THE TASK
Reproduce the material verbatim, beginning with the line that contains "The height and width of the screenshot is (307, 393)." and continuing through the line that contains "(x=254, y=134)", with both of those lines included.

DATASET EXTRACT

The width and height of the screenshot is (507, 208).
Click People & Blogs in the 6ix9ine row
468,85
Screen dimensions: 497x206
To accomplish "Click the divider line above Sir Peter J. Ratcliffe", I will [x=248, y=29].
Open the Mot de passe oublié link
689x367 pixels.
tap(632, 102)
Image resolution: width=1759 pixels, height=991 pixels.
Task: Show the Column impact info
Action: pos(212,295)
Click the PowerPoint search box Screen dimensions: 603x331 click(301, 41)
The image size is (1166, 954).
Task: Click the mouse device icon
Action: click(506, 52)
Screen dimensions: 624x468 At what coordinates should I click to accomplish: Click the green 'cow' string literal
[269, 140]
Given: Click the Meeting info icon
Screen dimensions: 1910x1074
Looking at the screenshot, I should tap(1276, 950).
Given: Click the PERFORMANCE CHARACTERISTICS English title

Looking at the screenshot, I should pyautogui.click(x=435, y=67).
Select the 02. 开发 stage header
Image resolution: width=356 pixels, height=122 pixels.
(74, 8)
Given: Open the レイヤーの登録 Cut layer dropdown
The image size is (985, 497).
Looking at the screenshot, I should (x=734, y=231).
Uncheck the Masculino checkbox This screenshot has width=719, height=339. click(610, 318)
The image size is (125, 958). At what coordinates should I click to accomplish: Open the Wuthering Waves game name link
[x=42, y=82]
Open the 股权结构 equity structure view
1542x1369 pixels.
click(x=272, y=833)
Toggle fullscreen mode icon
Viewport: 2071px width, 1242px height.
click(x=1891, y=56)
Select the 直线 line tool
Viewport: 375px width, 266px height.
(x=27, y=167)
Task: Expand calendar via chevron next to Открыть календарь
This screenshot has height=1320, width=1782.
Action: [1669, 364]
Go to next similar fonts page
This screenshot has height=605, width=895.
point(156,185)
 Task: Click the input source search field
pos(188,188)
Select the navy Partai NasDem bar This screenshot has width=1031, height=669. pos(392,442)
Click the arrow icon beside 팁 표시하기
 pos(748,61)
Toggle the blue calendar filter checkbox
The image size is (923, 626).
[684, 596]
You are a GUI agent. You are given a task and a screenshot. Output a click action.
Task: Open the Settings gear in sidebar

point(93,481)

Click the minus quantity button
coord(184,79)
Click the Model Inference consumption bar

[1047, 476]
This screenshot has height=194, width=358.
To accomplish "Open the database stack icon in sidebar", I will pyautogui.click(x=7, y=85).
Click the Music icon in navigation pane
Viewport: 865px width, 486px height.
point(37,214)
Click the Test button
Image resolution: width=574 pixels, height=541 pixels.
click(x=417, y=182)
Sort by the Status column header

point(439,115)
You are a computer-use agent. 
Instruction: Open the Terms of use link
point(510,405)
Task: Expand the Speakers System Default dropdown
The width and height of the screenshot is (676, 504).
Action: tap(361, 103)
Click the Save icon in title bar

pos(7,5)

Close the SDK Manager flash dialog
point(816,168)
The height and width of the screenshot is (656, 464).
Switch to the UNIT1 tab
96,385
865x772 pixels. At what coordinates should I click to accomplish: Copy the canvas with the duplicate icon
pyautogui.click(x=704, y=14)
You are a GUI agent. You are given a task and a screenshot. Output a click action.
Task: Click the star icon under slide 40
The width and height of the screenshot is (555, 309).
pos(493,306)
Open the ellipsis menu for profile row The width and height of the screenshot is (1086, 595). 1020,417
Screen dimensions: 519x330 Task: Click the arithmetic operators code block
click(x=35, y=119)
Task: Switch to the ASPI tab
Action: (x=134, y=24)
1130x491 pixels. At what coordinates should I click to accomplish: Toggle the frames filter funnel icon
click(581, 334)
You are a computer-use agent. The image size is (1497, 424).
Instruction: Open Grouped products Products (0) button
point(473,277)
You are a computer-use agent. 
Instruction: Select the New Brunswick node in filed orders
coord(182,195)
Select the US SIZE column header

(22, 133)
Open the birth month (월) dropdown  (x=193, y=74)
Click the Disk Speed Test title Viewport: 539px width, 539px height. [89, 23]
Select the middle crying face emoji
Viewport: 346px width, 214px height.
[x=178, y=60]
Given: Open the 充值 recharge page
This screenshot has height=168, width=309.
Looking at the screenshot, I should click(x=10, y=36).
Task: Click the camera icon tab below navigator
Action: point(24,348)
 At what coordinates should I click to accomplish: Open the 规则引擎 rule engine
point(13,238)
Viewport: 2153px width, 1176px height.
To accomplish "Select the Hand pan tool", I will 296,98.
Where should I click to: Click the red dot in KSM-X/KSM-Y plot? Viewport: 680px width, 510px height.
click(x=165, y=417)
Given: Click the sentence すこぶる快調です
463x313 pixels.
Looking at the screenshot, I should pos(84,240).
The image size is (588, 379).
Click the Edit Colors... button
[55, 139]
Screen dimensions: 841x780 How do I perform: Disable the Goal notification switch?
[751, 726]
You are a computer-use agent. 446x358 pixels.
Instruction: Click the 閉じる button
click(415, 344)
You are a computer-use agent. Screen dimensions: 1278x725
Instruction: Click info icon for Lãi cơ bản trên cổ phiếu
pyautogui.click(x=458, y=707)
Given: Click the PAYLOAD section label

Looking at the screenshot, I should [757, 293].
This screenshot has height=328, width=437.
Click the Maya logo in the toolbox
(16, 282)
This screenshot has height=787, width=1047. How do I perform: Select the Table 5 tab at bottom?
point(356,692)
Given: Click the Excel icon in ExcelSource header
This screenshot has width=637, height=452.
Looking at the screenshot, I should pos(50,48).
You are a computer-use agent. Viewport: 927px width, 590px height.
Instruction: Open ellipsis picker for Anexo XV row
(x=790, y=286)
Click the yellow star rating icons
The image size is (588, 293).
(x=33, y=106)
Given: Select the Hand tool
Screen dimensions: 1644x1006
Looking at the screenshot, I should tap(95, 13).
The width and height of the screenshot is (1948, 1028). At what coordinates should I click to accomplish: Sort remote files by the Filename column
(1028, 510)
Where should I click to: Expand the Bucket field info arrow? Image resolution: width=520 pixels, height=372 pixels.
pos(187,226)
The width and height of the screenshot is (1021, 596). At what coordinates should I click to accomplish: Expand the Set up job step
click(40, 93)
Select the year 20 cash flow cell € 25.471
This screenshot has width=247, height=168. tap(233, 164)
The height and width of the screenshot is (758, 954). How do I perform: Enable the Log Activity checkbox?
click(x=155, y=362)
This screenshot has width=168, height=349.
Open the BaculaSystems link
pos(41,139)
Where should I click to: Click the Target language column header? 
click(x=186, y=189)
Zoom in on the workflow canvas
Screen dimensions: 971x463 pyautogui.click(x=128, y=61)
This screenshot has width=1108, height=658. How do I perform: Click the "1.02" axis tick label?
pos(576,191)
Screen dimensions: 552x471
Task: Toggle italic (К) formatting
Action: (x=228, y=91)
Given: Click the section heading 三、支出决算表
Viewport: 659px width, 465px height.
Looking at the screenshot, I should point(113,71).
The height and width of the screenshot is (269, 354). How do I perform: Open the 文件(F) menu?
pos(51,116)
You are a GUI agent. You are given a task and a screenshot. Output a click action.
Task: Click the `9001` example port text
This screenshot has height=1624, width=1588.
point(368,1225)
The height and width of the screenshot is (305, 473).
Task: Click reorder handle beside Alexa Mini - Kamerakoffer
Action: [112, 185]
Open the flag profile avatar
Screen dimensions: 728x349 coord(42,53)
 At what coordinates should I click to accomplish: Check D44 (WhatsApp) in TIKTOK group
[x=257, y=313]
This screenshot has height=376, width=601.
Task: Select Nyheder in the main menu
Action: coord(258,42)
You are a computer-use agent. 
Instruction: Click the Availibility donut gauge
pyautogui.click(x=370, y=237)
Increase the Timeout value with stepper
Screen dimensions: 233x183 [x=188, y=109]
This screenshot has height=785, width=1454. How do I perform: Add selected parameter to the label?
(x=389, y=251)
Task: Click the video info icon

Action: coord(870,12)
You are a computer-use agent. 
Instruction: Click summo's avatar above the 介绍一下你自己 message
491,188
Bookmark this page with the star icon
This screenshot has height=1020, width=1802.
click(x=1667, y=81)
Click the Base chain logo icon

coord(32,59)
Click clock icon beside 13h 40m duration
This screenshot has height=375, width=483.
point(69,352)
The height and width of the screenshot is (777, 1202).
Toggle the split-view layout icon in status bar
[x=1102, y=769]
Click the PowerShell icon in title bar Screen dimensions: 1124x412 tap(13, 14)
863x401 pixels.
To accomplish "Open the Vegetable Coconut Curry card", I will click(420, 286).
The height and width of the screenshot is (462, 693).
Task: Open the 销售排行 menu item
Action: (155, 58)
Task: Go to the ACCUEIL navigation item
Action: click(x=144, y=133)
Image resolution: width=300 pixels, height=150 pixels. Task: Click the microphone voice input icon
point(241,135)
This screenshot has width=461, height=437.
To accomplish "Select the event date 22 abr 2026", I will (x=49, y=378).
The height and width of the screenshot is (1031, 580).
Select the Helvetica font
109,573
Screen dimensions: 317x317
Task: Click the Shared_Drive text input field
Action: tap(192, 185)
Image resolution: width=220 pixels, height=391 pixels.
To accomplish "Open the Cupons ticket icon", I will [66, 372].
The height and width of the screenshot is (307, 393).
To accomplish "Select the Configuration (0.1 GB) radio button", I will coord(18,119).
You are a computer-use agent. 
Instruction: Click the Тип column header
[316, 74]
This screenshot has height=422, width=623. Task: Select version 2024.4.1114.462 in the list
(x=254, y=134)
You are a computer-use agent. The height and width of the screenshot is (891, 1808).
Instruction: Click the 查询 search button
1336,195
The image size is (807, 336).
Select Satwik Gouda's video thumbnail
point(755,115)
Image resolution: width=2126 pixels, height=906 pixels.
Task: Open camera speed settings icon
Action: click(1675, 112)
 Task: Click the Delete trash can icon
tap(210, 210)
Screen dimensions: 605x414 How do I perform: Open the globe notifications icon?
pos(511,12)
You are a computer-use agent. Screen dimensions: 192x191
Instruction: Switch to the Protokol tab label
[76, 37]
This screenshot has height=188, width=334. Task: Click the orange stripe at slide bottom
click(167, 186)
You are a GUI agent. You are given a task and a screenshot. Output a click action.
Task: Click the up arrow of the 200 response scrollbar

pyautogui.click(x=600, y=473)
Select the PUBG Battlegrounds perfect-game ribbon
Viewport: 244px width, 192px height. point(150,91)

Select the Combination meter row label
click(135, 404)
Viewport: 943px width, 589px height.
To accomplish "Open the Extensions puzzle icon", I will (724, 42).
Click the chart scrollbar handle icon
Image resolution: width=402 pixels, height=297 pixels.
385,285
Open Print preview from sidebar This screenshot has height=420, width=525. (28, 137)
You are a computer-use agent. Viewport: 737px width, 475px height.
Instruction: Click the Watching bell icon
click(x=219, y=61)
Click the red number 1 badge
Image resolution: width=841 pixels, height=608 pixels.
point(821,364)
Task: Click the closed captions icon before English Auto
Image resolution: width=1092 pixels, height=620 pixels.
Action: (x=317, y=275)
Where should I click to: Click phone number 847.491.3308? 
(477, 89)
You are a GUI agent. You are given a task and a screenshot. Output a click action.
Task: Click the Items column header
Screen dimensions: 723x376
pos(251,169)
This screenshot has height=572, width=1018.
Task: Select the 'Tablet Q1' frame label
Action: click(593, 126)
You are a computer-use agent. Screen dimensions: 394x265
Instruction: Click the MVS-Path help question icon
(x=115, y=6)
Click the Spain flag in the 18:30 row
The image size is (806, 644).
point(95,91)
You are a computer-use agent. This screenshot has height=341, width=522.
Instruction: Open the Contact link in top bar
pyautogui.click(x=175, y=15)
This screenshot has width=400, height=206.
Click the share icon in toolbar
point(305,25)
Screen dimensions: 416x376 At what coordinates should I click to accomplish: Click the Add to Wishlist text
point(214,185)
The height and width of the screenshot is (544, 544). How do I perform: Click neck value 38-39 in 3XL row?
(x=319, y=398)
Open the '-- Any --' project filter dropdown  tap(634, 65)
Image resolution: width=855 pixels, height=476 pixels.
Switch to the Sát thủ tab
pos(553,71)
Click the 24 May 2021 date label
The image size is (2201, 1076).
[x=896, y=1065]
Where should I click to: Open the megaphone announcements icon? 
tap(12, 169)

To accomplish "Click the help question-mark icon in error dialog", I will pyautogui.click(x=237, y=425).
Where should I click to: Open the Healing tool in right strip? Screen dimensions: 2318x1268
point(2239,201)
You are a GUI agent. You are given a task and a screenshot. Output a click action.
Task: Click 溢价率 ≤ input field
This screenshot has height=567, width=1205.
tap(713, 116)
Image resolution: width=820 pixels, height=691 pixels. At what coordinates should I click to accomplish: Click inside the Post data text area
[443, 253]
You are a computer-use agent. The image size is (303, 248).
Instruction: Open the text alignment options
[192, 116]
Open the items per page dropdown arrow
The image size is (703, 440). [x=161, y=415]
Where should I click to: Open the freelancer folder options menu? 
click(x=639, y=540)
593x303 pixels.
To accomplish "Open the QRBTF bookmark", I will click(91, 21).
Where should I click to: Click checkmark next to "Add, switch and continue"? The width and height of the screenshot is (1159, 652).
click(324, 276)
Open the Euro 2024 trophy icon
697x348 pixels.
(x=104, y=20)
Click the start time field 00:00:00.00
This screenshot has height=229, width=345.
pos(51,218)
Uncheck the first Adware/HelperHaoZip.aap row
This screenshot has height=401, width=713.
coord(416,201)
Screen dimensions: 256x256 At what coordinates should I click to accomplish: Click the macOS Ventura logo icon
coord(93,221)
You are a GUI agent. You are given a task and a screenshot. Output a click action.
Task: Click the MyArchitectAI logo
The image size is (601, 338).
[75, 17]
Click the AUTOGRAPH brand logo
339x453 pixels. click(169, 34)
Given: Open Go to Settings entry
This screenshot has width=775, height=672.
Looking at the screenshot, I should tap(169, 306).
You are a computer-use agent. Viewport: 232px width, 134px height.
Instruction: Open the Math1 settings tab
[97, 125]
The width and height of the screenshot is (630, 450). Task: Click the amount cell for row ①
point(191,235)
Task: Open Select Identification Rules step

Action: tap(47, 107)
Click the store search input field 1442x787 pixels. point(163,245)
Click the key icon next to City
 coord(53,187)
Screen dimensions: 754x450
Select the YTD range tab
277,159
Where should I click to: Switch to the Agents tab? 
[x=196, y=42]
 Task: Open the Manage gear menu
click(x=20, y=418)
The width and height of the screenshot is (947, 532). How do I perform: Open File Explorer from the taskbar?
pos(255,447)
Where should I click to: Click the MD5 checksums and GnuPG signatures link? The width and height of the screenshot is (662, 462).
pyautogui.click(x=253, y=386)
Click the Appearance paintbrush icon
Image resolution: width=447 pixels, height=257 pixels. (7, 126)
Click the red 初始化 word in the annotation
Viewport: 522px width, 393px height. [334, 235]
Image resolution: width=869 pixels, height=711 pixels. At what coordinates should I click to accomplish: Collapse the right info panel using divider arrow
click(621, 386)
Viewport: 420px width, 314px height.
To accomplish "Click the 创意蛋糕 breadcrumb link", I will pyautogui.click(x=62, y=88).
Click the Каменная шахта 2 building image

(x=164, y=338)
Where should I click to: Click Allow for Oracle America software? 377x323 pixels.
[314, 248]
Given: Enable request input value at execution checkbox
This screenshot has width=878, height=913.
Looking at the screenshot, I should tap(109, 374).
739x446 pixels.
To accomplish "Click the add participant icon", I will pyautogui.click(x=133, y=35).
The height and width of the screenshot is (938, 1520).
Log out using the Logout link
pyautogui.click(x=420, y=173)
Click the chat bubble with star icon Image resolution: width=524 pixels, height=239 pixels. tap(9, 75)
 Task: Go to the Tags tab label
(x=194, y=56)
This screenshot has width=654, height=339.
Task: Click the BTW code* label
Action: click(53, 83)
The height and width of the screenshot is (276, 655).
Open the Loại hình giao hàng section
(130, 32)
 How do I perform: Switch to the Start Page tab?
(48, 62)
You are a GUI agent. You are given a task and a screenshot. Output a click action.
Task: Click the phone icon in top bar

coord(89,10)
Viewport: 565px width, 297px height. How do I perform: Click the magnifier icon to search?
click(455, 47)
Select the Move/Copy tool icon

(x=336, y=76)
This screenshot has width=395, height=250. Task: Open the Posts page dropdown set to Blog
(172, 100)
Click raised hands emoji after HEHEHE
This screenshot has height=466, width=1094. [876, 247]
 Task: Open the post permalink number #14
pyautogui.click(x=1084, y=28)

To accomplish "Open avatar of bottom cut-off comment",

RESULT FOR THIS TASK
The height and width of the screenshot is (307, 393).
To accomplish "Select the Configuration (0.1 GB) radio button", I will coord(18,119).
You are a computer-use agent. 
Instruction: Click the Тип column header
[316, 74]
This screenshot has height=422, width=623. Task: Select version 2024.4.1114.462 in the list
(x=254, y=134)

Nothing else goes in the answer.